Convergence is quadratic — each step roughly doubles the number of correct digits — so the result is accurate to at least 10 significant figures within 60 iterations regardless of the input magnitude.

Worked example

A pharmaceutical capsule (size 0) has a radius of 3.7 mm and a cylindrical body length of 13.5 mm. What is its volume?

  1. Cylinder part: pi times 3.7 squared times 13.5 = pi times 13.69 times 13.5 = pi times 184.815 ≈ 580.6 mm³
  2. Sphere part: (4/3) times pi times 3.7 cubed = (4/3) times pi times 50.653 ≈ 212.2 mm³
  3. Total: 580.6 + 212.2 ≈ 792.8 mm³ (about 0.793 mL)

Now suppose a pressurised tank must hold 10 000 cm³ and its cylindrical section is 40 cm long. What radius is required?

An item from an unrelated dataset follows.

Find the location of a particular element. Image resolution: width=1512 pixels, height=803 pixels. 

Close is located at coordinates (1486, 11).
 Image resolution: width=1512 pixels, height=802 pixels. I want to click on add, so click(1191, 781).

Solve (4/3) * pi * r^3 + pi * 40 * r^2 = 10000 numerically → r ≈ 8.17 cm

The SVG diagram highlights in amber whichever dimension you are solving for, so the geometry stays clear at a glance.

Practical applications

  • Pharmaceutical capsules: standard gelatin capsules (sizes 000 down to 5) are oblong capsule shapes; knowing the fill volume is essential for formulation.
  • Pressure vessels and dive cylinders: the hemispherical ends minimise stress concentrations; total internal volume is the cylinder plus two half-spheres.
  • Fuel tanks in aerospace: many auxiliary tanks are capsule-shaped for structural efficiency; total propellant mass = volume times density.
  • Sausages, hot dogs, and cylindrical foods: portion control and nutritional labelling by weight requires an accurate volume estimate.
  • 3-D printing and CNC machining: estimating material volume for costing and weight calculations on capsule-shaped parts or cavities.
  • Architecture and sculpture: columns, balusters, and decorative elements with rounded ends are modelled as capsules in BIM software.

Keep all inputs in the same unit and the result will be in the matching cubic unit automatically.